*INSTRUCTION*. Convert the lines between the one holding "Dismiss the success" and the one holding "Action: [x=75, y=512]", inclusive, into a two-column CSV with the header instruction,action. Give one row for each thing to do, with its wording under instruction and its answer under action, each in one quoted field and with line breaks turned into spaces.
-----
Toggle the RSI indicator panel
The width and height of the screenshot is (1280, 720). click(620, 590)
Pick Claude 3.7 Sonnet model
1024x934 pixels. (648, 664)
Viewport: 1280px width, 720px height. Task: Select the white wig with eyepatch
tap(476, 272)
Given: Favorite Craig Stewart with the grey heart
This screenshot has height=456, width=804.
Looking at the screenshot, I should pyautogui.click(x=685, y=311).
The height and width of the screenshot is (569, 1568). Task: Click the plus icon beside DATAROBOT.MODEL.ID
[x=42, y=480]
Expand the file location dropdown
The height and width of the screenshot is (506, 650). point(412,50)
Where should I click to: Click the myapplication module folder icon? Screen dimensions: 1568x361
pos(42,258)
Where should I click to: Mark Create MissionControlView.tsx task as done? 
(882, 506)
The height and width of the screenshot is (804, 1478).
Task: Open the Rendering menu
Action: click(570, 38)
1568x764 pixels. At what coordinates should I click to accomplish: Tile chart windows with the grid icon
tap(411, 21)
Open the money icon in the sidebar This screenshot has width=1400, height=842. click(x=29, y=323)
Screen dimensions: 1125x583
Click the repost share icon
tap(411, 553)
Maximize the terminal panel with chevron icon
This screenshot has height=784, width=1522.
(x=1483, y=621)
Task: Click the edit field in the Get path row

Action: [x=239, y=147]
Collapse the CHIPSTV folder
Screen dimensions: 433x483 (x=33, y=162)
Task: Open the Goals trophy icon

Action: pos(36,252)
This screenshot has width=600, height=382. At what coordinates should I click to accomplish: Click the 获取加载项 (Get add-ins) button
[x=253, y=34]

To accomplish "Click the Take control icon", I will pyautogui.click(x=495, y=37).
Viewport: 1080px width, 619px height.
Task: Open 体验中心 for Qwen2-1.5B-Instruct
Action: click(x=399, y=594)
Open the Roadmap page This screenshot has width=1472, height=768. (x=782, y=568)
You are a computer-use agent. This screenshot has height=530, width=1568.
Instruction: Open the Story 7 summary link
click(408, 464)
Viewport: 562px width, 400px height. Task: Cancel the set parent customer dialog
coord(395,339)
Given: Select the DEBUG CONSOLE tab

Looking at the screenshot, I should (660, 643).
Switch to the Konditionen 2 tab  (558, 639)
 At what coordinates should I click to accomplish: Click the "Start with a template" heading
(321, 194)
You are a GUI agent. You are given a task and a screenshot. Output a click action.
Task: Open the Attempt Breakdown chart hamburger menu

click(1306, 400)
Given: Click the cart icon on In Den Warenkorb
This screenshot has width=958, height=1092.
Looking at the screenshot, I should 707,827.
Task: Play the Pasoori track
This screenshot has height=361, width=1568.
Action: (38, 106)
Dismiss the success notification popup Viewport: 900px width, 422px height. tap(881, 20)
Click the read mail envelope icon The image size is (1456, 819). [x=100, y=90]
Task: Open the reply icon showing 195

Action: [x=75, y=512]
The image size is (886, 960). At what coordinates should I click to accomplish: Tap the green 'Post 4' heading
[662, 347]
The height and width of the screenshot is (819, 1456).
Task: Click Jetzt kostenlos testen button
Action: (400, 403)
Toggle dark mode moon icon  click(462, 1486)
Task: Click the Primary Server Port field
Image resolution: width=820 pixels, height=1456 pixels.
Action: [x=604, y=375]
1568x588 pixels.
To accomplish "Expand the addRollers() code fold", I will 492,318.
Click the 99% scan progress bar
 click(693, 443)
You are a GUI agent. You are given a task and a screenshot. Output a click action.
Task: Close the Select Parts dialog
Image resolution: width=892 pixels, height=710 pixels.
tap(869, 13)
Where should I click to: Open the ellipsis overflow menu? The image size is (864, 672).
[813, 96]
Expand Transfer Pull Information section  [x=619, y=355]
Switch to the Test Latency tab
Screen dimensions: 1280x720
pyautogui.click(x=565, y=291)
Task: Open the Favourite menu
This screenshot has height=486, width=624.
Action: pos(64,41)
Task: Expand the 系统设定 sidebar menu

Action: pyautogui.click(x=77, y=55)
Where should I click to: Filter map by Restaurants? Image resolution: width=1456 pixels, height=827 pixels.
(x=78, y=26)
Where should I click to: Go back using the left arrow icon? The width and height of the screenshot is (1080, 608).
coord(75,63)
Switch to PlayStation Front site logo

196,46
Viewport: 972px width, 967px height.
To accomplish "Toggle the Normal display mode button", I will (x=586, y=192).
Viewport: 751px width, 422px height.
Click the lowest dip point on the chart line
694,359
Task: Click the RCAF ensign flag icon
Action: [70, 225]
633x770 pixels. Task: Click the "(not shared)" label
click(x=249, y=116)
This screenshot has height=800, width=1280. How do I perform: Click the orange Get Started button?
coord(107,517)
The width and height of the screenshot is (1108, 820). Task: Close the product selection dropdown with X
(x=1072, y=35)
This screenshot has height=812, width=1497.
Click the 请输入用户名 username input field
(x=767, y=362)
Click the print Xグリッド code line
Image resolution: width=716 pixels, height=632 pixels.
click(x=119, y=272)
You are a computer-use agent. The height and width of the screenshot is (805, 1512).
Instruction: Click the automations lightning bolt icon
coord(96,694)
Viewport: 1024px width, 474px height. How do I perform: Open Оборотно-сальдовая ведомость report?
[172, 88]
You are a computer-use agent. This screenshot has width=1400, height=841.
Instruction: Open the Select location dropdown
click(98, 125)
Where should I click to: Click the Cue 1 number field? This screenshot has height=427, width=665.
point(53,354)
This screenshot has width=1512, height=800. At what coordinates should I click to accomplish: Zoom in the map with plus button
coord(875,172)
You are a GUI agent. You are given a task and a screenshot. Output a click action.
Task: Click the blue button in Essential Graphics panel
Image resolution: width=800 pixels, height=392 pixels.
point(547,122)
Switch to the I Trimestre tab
-----
*FINAL RESULT*.
instruction,action
"Dismiss the success notification popup Viewport: 900px width, 422px height.","tap(881, 20)"
"Click the read mail envelope icon The image size is (1456, 819).","[x=100, y=90]"
"Task: Open the reply icon showing 195","Action: [x=75, y=512]"